Monday, Nov. 26, 1928
King v. Brains
Though His Majesty George II was deposed in 1924 as King of Greece, he is still a Royal Prince of Denmark, his fatherland. Therefore the press of Copenhagen was flustered and appalled, last week, by news that George II would appear in public debate at Oxford, England, before the famed undergraduate Oxford Union. Most unseemly to Danes seemed the subject to debate:
Resolved: that this house prefers athletic to esthetic education.
Worst of all, from the Danish standpoint, George II took in debate, st week, the affirmative side--exalting brawn over Brain. To joyous Oxford students it was a jolly, royal joke; but presumably King Christian X of Denmark was vexed to read that his George II had said in debate:
"I can't speak the King's English, but I can swear in the English vernacular. . . . I distrust the professor and the pedant. Give me a burly man of bone and gristle.
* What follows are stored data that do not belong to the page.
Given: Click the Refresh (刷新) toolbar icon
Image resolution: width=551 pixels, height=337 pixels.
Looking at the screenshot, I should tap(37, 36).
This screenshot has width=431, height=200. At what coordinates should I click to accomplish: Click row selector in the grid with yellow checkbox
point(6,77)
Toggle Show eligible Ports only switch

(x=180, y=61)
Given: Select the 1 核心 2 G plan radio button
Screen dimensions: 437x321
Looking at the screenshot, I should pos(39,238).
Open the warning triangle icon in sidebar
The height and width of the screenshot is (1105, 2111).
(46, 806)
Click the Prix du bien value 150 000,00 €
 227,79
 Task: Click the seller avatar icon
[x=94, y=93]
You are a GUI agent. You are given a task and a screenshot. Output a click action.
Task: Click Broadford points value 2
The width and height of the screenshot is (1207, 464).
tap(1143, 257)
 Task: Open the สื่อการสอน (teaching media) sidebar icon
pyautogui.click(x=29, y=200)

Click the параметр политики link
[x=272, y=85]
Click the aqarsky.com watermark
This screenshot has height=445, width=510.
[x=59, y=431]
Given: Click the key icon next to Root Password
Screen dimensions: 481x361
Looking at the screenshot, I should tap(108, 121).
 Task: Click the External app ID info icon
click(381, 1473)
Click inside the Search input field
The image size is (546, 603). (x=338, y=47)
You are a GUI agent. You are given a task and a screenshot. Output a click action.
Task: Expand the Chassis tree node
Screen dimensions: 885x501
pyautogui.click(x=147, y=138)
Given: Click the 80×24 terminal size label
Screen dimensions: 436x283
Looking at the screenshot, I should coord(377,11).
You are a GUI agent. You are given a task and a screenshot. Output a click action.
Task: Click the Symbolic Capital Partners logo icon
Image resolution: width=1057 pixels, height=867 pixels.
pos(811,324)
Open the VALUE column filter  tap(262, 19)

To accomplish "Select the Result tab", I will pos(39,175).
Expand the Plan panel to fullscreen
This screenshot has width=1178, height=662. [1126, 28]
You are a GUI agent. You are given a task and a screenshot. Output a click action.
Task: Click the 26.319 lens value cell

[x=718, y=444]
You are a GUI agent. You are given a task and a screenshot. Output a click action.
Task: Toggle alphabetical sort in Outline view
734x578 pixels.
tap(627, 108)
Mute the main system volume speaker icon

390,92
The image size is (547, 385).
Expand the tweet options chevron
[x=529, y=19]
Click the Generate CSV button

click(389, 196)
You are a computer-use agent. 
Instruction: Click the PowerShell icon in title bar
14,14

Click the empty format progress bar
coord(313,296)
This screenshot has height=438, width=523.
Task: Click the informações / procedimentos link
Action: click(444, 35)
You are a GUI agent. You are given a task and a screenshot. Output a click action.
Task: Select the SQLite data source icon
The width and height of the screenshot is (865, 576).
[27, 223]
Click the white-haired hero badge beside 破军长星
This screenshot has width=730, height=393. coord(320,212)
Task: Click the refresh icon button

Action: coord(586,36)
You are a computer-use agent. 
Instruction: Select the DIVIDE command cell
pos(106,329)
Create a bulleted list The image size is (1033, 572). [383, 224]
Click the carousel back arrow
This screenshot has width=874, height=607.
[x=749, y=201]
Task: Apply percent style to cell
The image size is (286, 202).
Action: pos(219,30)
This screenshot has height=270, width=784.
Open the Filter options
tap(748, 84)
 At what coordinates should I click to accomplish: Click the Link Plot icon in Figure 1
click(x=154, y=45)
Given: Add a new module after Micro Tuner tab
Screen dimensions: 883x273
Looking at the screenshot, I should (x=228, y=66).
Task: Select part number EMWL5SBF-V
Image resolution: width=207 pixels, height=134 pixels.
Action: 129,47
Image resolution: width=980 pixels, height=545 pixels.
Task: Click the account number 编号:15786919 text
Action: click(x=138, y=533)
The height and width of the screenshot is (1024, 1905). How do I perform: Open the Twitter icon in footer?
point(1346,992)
"Even if Waterloo was not won on the playing fields of Eton, every Englishman and every fair-minded foreigner will admit that the Great War was won on the football fields of the United Kingdom. Nothing strikes the foreigner more than your independence as citizens and even your cheek when abroad. The Englishman seems to have learned the restraint of leadership while boys in other countries are learning Latin and arithmetic. "There might have been no Great War in Europe had the nations played with balls of leather instead of balls of lead." When George II had spoken, that distinguished Spanish man of letters Professor Salvador de Madariaga rose and presented with serenity and wit the case for esthetics. By the decisive vote of 286 to 237 the Oxford Union balloted that vernacular George II had lost the debate. Were George II Roman Catholic, in stead of Greek Orthodox, his remarks would have deeply offended the many Roman Catholics who know that His Holiness (once a famed mountain climber) dis approves of certain modern excesses in athletics, especially where women are concerned. The Papal stand was again emphasized, last week, when Osservatore Romano, famed spokesorgan of the Vatican, thundered at Rome : "Gymnastic and athletic competitions for girls offend the Christian sentiments and the customs of our Italian civilization and of our people, and no historical analogies and no appeal to the traditions of other countries can justify them. The Roman Catholic Church has invariably and everywhere manifested its open and irrevocable opposition to such sports and it is backed by all people who entertain sentiments of gentility and Chris tian modesty."